(Saved data entries)
# # # # #

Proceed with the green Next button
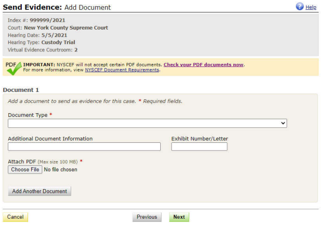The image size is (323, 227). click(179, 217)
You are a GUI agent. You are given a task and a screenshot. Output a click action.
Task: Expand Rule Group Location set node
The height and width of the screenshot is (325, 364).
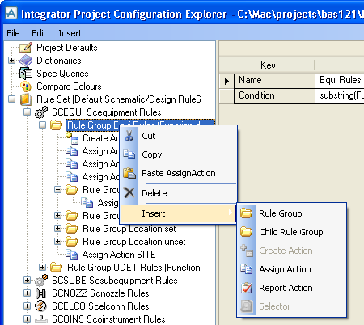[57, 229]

# # # # #

### Assignment
Can you quote exactly, and only, the lines from the one containing "You are a GUI" through the last line of the records above, keeping both ends and leaving out any pictures?

### Result
You are a GUI agent. You are given a task and a screenshot. Output a click action.
Task: Expand Rule Group Location set node
The height and width of the screenshot is (325, 364).
[57, 229]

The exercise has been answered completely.